The euro fell below $1.06 for the first time in five years against a broadly strong U.S. dollar on Wednesday amid rising concerns around energy safety and growth slowdown in China and Europe, according to Reuters.
The euro slipped to a five-year low of $1.05860 after Russia’s Gazprom said it would cut gas supply to Poland and Bulgaria, as the crisis over Russia’s invasion of Ukraine deepened. It was 0.3% lower at $1.0607 at 1100 GMT.
The single currency has fallen more than 4% so far in April and is heading for its worst monthly loss in more than seven years as uncertainty around the war in Ukraine and China’s COVID lockdown measures led traders to ditch the euro in favour of the safe-haven dollar.
“Exaggerating the downside risk for euro/dollar have been the COVID lockdown fears for China,” said Jane Foley, Head of FX Strategy at Rabobank London.

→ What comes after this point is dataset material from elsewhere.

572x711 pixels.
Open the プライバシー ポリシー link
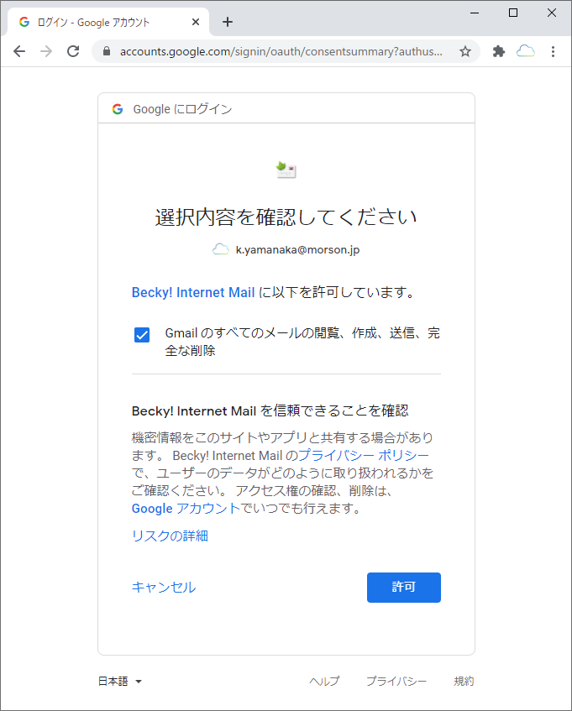[x=364, y=455]

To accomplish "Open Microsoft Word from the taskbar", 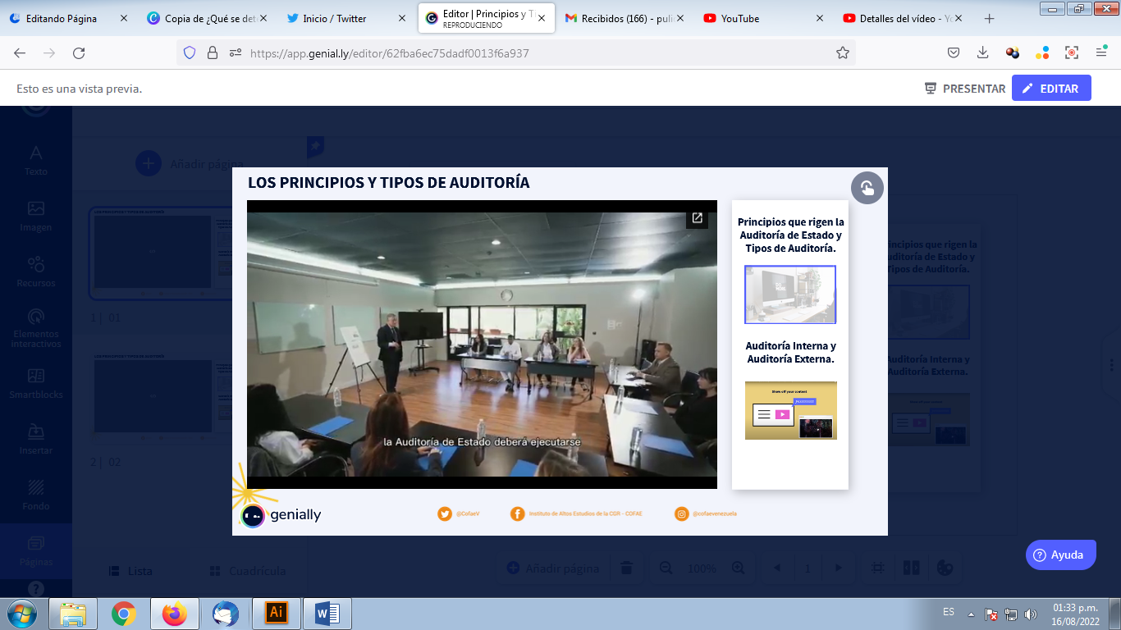I will 327,613.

Additionally, “fears over energy security in Europe have been hugely amplified by reports regarding the severing of Russian gas supplies to Poland,” she added.
Economic growth concerns are rising. Data showed consumer confidence in France, the euro zone’s second largest economy, fell more than expected in April.
In the meantime, the U.S. dollar index , which measures the greenback performance against a basket of six major currencies, rose 0.3% to 102.7, after touching its highest since the early days of the pandemic.
Also supporting the dollar index, traders wager that rates are going up faster in the United States than any other major economy.